The government created the state enterprise to operate TV Safina on August 22, 2005 under Government Resolution N.º 308, beginning operations on September 3, 2005 at 8am, with president of Tajikistan Emomali Rahmon taking part in the founding ceremony and pushing the button to commence its service. The station was headquartered in a building erected in 1933 during Soviet rule by architect Sergey Gutin, which was used for the Gorky winter cinema, later as the Tajik offices of Soyuzmultfilm and Tojikfilm, and, during the 1960s, the State Philharmonic Society. The goal of the channel was to enhance information within Tajikistan and to promote its ten-year plan for social and economic development, while its line-up was mostly cultural in nature, being comparable to the Russian Culture channel: limited politics, and reduced coverage of official proceedings in its news service.

Initially, in addition to the main facilities in Dushanbe, it had offices in Khujand and Qurghonteppa. On June 1, 2006, it opened an additional reporting bureau in Kulob, catering to the eastern side of Khatlon province, and planning to open a further one in Khorog. Circa September 6, 2006, the channel was now receivable in Khorog using a TVT relay station, and had plans to expand its over-the-air signal to 99,5% of Gorno-Badakhshon. By January 2007, it was receivable by 55.8% of the Tajik population, second only to TVT at 98.5%, but ahead of TV Bahoriston at 54%.

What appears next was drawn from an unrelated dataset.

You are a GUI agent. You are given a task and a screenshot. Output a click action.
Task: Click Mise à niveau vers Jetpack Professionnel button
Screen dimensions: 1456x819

On November 4, 2008, TV Safina received an aid grant from the Japanese government to develop its infrastructure. In January 2009, TV Safina's coverage area was to be improved when Teleradiocom announced the installation of two television transmitters with help from a Ukrainian company, aiming to improve its reception in Kulob.

In late November 2023, TV Safina moved to a new, up-to-date building, located close to Shopping Center Dushanbe. Initially, it was reported that the extant facilities, featuring Soviet-era artwork (Shashmaqom), that housed the channel since its launch would be demolished. Information emerged in mid-February that a new shopping mall was to be built in the location.